How to Paint a Ceiling of Clouds

It’s not that difficult to create a faux-cloud effect on a ceiling. The size of the ceiling is what determines the effort involved. If your ceiling is large, consider painting only a few billowy clouds in the corners.

To begin, make sure that the surface is smooth, and has a fresh coat of paint in a light sky blue. After the blue base coat has dried thoroughly, mix a glaze in an extremely light blue color, such as Porter Paints #6463-1 or Sherwin Williams Bliss Blue. Most paint manufacturers sell a glaze liquid and will tint the liquid in the color of your choice. Sherwin Williams is called Faux Finishing Glazing Liquid.

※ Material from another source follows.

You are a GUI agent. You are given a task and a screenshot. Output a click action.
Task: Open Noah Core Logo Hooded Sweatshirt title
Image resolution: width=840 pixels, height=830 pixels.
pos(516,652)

artimg_faux-painting-sea-spongeApply the glaze with a natural sea sponge, applying more glaze in the center of the cloud, thinning and blending as you move to the outside edges. It helps to have photographs of clouds to look at for inspiration as you’re creating. You may want to finish up with a pure white glaze applied lightly and randomly to give a billowy effect to the clouds.

Giving your walls a custom, painted technique is fun and can be tackled by just about anyone. The most important thing on any of the following techniques is to make sure the wall has several coats of base paint. If your base coat is not sufficient, then your glaze or top coat will absorb into the base coat before you have a chance to work it around.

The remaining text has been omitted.